The location proved to be the ideal vacation retreat for Barter and Brandt’s clients, a couple with three grown children and a primary residence in Dallas. “We have such fast-paced, high-stress lives,” Randall says. “We needed a sanctuary where we could truly slow down.” Frequent visits to the desert convinced the Reeds that Sedona was the perfect place to do just that. “We love nature and hiking, mountain biking and golfing,” Sherry says. “Those things attracted us to the area.” Once they settled on Sedona, the couple spent time searching for just the right lot. Property in the area is limited, Randall points out, but they were able to find a site that borders a national forest with beautiful pristine trails.

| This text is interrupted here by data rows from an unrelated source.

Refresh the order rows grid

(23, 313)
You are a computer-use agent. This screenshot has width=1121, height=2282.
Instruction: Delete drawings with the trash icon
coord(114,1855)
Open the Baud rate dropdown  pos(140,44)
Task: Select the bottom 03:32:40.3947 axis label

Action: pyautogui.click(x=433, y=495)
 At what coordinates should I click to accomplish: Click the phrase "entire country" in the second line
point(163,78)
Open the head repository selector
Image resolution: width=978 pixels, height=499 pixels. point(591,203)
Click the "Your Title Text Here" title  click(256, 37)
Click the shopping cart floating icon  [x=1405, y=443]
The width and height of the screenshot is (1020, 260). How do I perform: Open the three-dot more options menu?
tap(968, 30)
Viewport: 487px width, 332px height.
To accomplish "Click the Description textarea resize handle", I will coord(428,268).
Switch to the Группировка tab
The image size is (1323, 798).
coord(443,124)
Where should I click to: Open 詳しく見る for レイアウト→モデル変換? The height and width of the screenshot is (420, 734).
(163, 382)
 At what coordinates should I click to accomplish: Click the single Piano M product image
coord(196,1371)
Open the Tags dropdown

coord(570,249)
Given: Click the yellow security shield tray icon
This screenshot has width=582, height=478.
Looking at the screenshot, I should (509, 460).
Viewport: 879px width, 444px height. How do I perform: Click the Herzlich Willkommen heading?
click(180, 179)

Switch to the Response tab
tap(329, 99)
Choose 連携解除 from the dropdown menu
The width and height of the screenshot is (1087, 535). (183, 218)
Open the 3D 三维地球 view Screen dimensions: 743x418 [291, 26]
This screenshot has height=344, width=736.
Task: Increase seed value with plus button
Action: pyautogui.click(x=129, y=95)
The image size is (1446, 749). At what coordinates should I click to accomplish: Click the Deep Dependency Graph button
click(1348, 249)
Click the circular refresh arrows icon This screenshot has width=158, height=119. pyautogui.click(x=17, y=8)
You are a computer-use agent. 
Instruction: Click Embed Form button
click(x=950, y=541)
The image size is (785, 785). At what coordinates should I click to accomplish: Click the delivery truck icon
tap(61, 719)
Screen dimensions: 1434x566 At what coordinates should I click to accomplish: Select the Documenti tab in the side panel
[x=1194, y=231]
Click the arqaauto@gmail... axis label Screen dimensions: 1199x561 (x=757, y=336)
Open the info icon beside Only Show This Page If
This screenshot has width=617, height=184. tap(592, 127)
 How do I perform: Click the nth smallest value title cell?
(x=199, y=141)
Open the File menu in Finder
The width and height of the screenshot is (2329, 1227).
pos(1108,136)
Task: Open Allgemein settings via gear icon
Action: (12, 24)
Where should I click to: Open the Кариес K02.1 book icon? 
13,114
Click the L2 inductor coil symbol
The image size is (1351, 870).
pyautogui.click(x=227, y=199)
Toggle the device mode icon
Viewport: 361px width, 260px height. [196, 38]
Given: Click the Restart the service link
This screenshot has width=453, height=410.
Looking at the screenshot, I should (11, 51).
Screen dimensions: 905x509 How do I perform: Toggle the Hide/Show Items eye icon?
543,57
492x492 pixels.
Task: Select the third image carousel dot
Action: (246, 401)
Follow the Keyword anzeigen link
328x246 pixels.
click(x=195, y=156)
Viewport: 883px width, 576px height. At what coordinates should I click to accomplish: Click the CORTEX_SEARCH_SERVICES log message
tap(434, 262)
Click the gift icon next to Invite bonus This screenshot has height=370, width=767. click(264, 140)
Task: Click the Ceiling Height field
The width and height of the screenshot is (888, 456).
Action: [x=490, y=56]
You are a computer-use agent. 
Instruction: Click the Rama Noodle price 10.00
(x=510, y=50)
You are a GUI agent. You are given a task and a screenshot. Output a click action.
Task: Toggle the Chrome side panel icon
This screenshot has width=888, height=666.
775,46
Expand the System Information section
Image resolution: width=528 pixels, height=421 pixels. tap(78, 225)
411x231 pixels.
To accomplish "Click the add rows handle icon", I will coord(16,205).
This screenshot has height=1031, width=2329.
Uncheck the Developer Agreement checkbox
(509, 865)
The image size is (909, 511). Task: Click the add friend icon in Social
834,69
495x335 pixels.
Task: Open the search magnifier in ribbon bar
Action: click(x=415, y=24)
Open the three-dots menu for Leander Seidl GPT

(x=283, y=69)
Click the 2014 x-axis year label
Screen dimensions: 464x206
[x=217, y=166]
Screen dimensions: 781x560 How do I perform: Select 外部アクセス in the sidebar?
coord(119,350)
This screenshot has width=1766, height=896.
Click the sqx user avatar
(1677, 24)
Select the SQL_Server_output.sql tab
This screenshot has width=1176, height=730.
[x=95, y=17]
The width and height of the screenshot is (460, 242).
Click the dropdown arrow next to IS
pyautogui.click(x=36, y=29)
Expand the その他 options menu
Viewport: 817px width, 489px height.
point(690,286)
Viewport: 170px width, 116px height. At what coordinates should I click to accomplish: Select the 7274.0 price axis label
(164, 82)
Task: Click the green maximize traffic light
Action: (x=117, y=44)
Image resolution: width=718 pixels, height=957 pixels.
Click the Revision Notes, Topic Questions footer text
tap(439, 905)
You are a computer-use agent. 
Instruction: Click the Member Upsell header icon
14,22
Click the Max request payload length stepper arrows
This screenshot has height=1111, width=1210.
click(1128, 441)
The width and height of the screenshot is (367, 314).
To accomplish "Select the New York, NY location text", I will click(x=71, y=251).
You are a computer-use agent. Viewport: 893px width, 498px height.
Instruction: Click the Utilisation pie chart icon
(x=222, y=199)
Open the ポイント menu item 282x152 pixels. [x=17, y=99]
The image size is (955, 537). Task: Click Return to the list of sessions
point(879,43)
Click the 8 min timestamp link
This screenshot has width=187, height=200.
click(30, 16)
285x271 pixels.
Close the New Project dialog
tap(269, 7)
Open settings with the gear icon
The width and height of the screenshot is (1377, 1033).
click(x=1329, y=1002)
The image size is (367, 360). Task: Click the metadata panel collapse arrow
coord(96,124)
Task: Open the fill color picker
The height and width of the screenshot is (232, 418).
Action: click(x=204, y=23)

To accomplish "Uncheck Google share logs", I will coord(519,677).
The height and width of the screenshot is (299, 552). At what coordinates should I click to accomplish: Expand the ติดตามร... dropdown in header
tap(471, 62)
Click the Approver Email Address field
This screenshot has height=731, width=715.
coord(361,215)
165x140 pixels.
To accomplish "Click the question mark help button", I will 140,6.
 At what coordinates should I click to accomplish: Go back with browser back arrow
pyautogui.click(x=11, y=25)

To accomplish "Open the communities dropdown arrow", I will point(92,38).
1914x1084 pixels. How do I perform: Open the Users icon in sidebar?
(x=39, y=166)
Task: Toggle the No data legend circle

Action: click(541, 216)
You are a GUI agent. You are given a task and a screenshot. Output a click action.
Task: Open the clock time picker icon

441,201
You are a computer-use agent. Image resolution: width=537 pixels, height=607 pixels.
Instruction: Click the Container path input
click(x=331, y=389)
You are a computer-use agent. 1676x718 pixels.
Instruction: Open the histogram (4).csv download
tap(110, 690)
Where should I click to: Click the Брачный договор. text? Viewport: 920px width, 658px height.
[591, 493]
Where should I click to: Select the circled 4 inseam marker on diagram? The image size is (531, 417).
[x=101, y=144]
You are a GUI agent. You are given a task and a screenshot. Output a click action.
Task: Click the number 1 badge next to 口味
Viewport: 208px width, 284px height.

Equally inspired by Sedona’s landscape, Brandt mimicked not only its sculptural quality but also its composition in the Reeds’ home design, which features three bedrooms, five bathrooms, a guest casita and a large pool area. “Portions of the house are formed with a sandstone from northern Arizona,” Brandt says. “It’s the colors you see in the landscape, and it has moss rock features, so there’s sort of a molded appearance as opposed to the sharp edges you get from quarried stone.” Applying the sandstone was an effort that required true artistry. “It had to be very precise and look very natural at the same time,” says Rick Morris, who, with his brother, Randy Morris, managed the building process. “There needed to be uniformity but also a certain randomness.”
Brandt offset the sandstone with smooth stucco walls as well as glass ones and then punctuated the structure with a roof made of rusty corrugated steel that follows the slope of the land. “The clients liked the idea of a house that was organic, but they also wanted it to be as open and airy as possible,” he says. Stone replace columns pierce the roof to give the look and feeling of being held in place, satisfying the grounded quality the homeowners desired. Like the architect, Barter outfitted the rooms with a palette that takes its cues from the setting. “The colors are soft and come directly from the desert,” she says. “There’s gold, red, brown, beige and ivory.” The ceiling and beams are a warm taupe-colored Douglas fir, while the travertine floors are a creamy beige. In the kitchen, Barter chose cherry cabinetry and granite counters in tones that pay tribute to Sedona’s dynamic red rock buttes. The master bathroom, meanwhile, shows off a fresh combination of off-white and silvery gray. “It’s a sanctuary within a sanctuary,” Barter says. “The shower and tub areas are covered in travertine slabs. It’s as if you’re inside this big beautiful block of stone.”
Barter worked with the same palette for the furniture and fabrics and introduced more layers of rich texture. “Sherry and Randall wanted their children to feel very comfortable here,” she says. “So, I used natural fabrics like linen, cotton and silk. They’re very soft to the touch.” The interior designer countered that softness with artful pieces that display bold forms, such as the eye-catching coffee table in the living room. “It is by Mimi London, and it’s a rugged slab of walnut with acrylic legs,” she says. On top of it rests a large pale green onyx bowl—“a thing of beauty,” Barter comments—that adds intrigue.
As nature-driven as the residence is, it also cleverly incorporates technologies such as smart home keypads, motorized living room doors and LED lighting controlled through a smartphone. “Mechanically, this house uses the best digital technology for operations and is near net-zero in terms of energy effciency,” Barter says. “However, the stonework makes it look like an Anasazi ruin.”
Together, all of the home’s polarizing components amount to a design that allows the owners to appreciate the residence and the outdoors at once. Sherry enjoys relaxing in a Womb chair in a sitting area of the master suite that has three glass walls, while Randall’s favorite spot is the wide-open space on the roof deck. “There are fire pits and an outdoor movie theater,” he says. “We curl up with a blanket there under the stars.” That satisfying connection to nature is just what the design team was after in making the perfect vacation home for the Reeds. “It was important for it to be an organic site-specific design, but it doesn’t try to impose any style on top of that,” Brandt says. “The views and the serenity of this place are the main focus.”